Friday, September 23, 2011


I've been reading Larry McMurtry's books this past summer. I'd read Lonesome Dove and the one after that, but not the two prequels to them. After reading the first book I have no idea how the West was settled at all. It wouldn't have been by me for sure. I believe all the situations he set up in the books. When I was doing some genealogy research a number of years ago I got all caught up in Colonel Jack Hays. He was a relative of my husband and he was one of the first Texas Rangers. I found the book about him in a small used book store after I'd read the copy in our branch library. I bought it for my father in law for Christmas that year. Captain Jack was something else and his friend and fellow ranger was Samuel H. Walker, the co-inventor of the Walker Colt handgun. There are Walkers in my family and there have been Sam Walkers and I had a grandfather who was a Texas Ranger, so that led to my reading a number of books about Texas militia and wars. How cool would it have been for him to be one of my ancestors and Captain Jack to be one of my husband's. Well, it was not to be. Sam Walker was killed before he could sire any of my ancestors. Oh well, a brush with greatness was fun and my husband is still a descendant of Captain Jack. There are portraits of both of them at the Ranger Hall of Fame in Waco.

One of the books I read about Sam Walker's adventures during the Mexican war told about the Texas prisoners being marched to Mexico City. A great distance from anywhere in Texas. Actually I think they caught him twice and made him walk. I guess it was a good thing I was born a girl and a century later. I'd not have made a good pioneer woman.

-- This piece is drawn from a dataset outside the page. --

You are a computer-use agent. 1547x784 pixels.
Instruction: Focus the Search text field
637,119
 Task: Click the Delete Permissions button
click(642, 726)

Captain Jack and his band of Rangers chased and killed the Comanches around San Antonio and central Texas until it was somewhat safer for settlers. Actually not all that many were killed.  The Comanches were wonderful fighters, great horse thieves, and could blend into the environment so well they couldn't be seen until it was too late.  Many a settler or ranger found themselves afoot when the Comanches were around.  It was not safe at all back in those days for many reasons, but the Comanche braves were a big part of it. Part of my family settled around Austin and while reading books about early settlers in that part of Texas there were a number of stories about families who were brutally killed by Indians. If there had been anywhere else to go but into the wildness that was where these people were trying to make a new life, I would have stayed where I was or gone back to where I came from. I would not have made a good settler, but I'm glad they did. I'm also glad my ancestors settled here finally. I love it in Texas, even if it is still sort of wild. 


  1. I always have mental anguish when I hear about the Indians being killed by settlers. It doesn't seem right that the land and all on it should be taken away from people whose ancestral home it is. That was official government policy, by the way, and a dead Indian was not any worse than the chopping down of whole forests or the slaughter of 60 millions of buffalo, mostly for hides and tongues. The government policy was that the buffalo was the grocery store or post exchange to the Indians and everything they needed to sustain them was in that single animal. Kill them and you can put the Indians on wild Indian reservations and feed them old, sick milk cows. And that is what the government did. So killing one Indian was not a bad thing in the day, it was, matter of fact, expected.

  2. This comment has been removed by the author.

  3. Abe,
    I agree with your point of view, but the truth was that the people who were trying to settle were being killed. They were encouraged to come to Texas, Kansas or Oklahoma to start a new life, but in some cases they lost that life and their children's lives. Or their children were stolen and sold into slavery.

    I'm part Cherokee, the ones who really got shafted, so I really understand what you are saying.

    Thanks for stopping by. It is always nice to see your post.

  4. Sorry about the above comment being deleted blogger has been playing up since I came back from a two day rest.

    Thanks for your comment, I am unable to do voluntary work because of health problems with epilepsy. I don't usually take notice of what people think or say but when you hear things about one's own it hurts.

  5. Ahh sweetie,
    I don't know what the heck happened to the comment above. I was looking at why there were some weird things going on here and it must have been accidentally deleted.

    Like I said on your blog, we do what we can and raise the kids the best we know how. And it would be hurtful if one said something rude.